### DIRECTION A
Reproduce, line for line, the section of the records that opens with the line containing "Where should I click to: Click" and closes with the line containing "click(1249, 22)", including both of those lines.
--------
Published Nov 21, 2019 / by Staff / Discussing Grand Ole Opry

Grand Ole Opry Ticket and Basic Show Information

It is one of the most famous music events in the world and the center of the country music universe. For over 80 years, the Grand Ole Opry calendar has been full of shows featuring some of the biggest names in music from Garth Brooks to Reba McEntire. 

Today, Grand Ole Opry events are mostly held at its home at the Grand Ole Opry House.  Although during winter months the show will pick up and go to its former home, Ryman Auditorium, located in downtown Nashville. If you are looking for Grand Ole Opry tickets, make sure to understand which venue the show will be located in and read the associated seating guide.  The venues do vary in the experience they bring to fans. View the schedule below to see where the show will be when you are looking to go.

When looking for Grand Ole Opry tickets it is highly suggested to go to the tour as well. These tours happen daily and will give you a backstage look at everything that happens before a show. The tour is a great opportunity to get an understanding of the historical significance of the show, its impact on the country community, and understand why today's stars are so eager to play.

While seeing the show is a great experience on its own, many fans care more about who is playing the Grand Ole Opry. The lineup changes show to show and week to week. Be sure to check the lineup which is typically included with the show name on the Grand Ole Opry Schedule.

Best Seats at Grand Ole Opry House

If not familiar with the "Grand Ole Opry", it certainly wouldn't be a reach to assume a massive, extravagant venue which holds tens of thousands of visitors. However, the Grand Ole Opry House seating chart brings about a much more intimate feel - where everyone in the house has a clear view of the performances. The capacity sits 4,400 music fans on a weekly basis. Of those, what are the best seats? Where should you look to have the best experience among the 4,400 fans? Let's take a look!
--------
### DIRECTION B
Extend the Grand Ole Opry page from its final sentence onward.

[Dataset excerpt]
--------
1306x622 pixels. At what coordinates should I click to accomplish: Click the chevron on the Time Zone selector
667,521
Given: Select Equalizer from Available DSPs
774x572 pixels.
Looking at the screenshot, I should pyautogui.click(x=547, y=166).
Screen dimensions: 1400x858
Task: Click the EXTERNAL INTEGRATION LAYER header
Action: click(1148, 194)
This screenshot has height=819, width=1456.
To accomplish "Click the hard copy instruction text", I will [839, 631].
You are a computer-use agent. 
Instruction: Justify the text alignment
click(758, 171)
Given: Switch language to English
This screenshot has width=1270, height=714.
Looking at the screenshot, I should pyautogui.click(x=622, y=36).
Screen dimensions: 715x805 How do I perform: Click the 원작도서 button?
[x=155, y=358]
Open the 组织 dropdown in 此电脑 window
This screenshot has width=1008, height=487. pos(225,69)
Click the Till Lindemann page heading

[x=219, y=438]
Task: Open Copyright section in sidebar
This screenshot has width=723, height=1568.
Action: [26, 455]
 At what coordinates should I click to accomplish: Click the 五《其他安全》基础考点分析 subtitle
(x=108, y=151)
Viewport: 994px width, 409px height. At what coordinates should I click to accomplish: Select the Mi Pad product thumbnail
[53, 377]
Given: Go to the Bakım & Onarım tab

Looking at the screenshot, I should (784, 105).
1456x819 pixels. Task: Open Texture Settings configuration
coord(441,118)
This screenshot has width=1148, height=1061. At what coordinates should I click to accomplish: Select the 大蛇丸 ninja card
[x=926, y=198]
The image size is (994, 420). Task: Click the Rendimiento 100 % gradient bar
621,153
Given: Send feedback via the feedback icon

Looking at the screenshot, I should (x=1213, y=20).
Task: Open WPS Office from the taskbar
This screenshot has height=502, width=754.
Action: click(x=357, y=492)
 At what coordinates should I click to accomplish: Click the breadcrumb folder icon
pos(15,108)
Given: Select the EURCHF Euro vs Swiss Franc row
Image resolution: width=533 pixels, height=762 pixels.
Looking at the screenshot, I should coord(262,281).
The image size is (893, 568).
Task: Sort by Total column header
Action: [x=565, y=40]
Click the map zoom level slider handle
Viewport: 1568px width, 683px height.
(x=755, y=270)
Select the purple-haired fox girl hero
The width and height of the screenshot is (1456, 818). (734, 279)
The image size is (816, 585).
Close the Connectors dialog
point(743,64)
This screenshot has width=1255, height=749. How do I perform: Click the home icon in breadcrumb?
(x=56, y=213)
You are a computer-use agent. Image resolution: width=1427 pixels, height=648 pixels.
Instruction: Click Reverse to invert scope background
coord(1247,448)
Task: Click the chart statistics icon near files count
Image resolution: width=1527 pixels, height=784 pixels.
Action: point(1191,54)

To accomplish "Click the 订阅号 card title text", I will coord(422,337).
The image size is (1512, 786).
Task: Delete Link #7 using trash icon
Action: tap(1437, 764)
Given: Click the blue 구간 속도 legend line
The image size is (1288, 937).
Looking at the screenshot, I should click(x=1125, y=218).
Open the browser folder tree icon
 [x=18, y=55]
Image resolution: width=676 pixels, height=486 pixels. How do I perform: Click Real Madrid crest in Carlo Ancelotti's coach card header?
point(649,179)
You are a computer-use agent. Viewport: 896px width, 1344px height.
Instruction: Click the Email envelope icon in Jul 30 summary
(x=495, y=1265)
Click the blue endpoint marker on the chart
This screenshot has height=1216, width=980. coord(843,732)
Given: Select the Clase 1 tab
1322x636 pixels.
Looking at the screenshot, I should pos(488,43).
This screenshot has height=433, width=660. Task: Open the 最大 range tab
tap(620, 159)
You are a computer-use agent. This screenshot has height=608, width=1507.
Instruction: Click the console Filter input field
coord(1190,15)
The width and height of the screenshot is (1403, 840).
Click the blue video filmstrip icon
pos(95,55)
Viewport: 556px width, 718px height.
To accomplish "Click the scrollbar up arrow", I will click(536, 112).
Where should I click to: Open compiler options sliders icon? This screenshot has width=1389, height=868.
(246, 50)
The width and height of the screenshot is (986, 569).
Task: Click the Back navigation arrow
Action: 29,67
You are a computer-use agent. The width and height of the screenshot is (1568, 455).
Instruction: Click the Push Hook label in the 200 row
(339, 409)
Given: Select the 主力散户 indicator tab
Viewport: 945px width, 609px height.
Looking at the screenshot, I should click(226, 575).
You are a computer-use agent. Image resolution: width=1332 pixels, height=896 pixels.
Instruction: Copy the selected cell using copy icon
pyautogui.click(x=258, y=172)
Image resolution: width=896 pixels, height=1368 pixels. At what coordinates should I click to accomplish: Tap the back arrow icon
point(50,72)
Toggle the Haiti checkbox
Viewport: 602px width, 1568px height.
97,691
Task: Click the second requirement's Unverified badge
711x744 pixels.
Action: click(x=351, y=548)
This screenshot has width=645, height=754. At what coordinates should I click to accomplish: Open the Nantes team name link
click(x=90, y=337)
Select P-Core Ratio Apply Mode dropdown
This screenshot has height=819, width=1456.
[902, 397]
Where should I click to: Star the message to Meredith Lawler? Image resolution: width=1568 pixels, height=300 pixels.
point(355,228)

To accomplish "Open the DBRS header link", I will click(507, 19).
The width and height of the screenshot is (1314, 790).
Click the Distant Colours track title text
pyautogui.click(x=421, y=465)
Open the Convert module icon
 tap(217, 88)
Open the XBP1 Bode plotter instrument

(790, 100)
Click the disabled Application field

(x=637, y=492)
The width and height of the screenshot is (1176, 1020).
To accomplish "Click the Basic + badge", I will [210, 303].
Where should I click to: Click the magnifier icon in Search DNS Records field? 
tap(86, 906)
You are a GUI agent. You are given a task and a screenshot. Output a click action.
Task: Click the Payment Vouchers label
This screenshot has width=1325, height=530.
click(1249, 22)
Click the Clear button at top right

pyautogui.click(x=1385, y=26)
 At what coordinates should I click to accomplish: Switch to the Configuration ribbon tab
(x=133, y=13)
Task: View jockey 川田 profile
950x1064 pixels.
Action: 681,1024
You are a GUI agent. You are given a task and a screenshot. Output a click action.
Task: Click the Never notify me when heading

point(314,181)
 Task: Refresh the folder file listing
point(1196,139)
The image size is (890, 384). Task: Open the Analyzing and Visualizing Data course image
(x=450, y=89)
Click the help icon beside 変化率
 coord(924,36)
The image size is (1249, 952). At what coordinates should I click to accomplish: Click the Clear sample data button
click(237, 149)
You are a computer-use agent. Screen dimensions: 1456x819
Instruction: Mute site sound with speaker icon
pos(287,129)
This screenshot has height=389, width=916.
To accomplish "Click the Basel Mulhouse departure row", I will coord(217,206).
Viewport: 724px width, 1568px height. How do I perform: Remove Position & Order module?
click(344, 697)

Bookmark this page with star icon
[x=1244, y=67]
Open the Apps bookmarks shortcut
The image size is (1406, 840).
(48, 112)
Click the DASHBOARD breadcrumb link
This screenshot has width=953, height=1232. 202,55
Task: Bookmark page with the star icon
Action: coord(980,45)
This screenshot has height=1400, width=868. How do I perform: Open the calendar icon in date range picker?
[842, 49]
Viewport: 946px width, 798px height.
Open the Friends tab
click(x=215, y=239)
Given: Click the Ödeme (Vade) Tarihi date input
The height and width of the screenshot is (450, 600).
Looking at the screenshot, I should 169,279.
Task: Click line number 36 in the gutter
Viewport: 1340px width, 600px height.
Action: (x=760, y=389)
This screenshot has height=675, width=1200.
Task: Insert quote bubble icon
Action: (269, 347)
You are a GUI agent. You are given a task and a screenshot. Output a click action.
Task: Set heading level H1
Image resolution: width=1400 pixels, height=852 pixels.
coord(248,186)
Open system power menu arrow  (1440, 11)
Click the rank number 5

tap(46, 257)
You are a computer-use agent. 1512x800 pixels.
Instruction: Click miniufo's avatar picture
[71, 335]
--------
### TASK OUTPUT A
Where should I click to: Click the magnifier icon in Search DNS Records field? 
tap(86, 906)
You are a GUI agent. You are given a task and a screenshot. Output a click action.
Task: Click the Payment Vouchers label
This screenshot has width=1325, height=530.
click(1249, 22)

### TASK OUTPUT B
Closest Seats at Grand Ole Opry House

To be close, there is only one option - Main Floor tickets. Specifically sections 3, 4, and 5 will bring you close to seeing your favorite artists perform. For these three sections, the double lettered rows are the closest to the stage. Double letter rows go from AA-FF before starting at A again (sections 3-5 actually start with row BB). This would makes rows A, B, and C be 7, 8, and 9 rows from the stage. 

From our experience, after about row C the intimacy begins to fade. If going for a certain artist, the double lettered rows in sections 1 and 7 will be just as close and intimate. The only difference for these seats is that since the stage comes out into the seating area with a rounded stage they do have more of a "side view" feel to them.

Best for the Views of the Grand Ole Opry

Sitting close can be out of the budget for many of us, so don't get discouraged. You can still find tickets for the Grand Ole Opry at a reasonable price and have among some of the best seats in the house. The mezzanine level in sections 18-22 is a fantastic place to sit for an overall great experience at the Grand Ole Opry. Sitting here is a balance between price, distance, and experience. 

For many who are visiting the Grand Ole Opry House for the first time, these seats will allow you to see everything. The stage, the backdrop, the crowd will all be in view. The difference in views between rows on the mezzanine level are not very different.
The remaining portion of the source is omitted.